• [INSTRUCTIONS FOR THE TASK]: Below are entries with pictures in them. Output exactly the lines starting at the line with "This screenshot has" and ending at the line with "Given: Click the 导出 export button", both included, but not the pictures.

** Opening RECORDS SHOWN block **

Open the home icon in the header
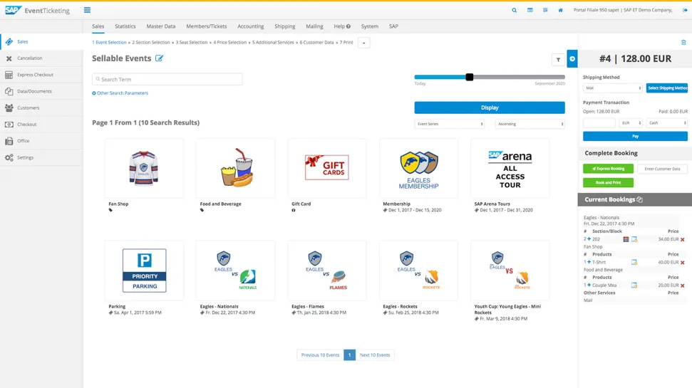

** Closing RECORDS SHOWN block **
** Opening RECORDS SHOWN block **

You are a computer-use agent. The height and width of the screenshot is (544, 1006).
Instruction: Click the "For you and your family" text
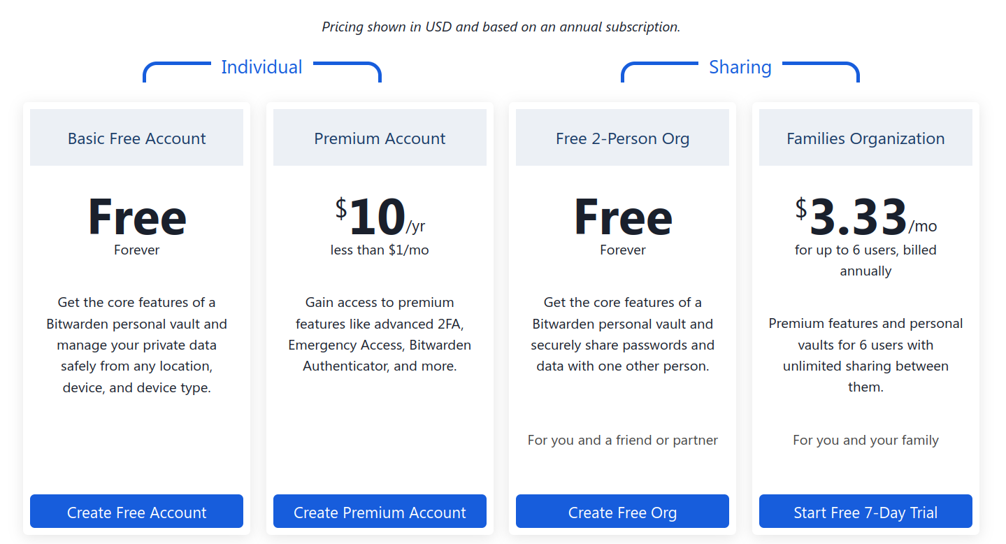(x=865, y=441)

** Closing RECORDS SHOWN block **
** Opening RECORDS SHOWN block **

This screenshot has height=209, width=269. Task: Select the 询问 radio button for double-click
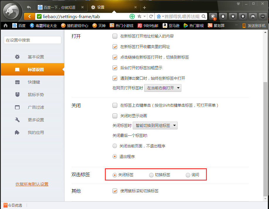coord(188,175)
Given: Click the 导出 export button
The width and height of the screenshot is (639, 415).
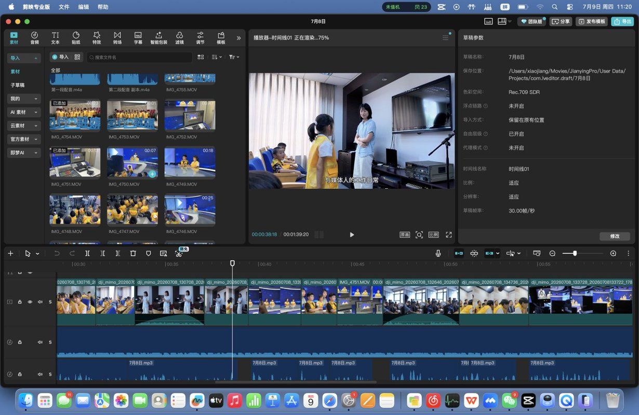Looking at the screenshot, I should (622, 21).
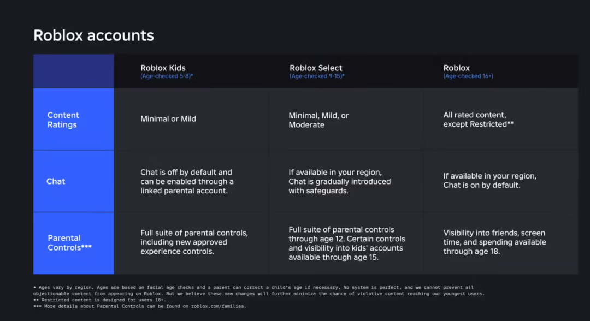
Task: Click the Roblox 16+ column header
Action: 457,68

** Closing RECORDS SHOWN block **

• [WRITTEN ANSWER]:
This screenshot has height=209, width=269. Task: Select the 询问 radio button for double-click
coord(188,175)
Given: Click the 导出 export button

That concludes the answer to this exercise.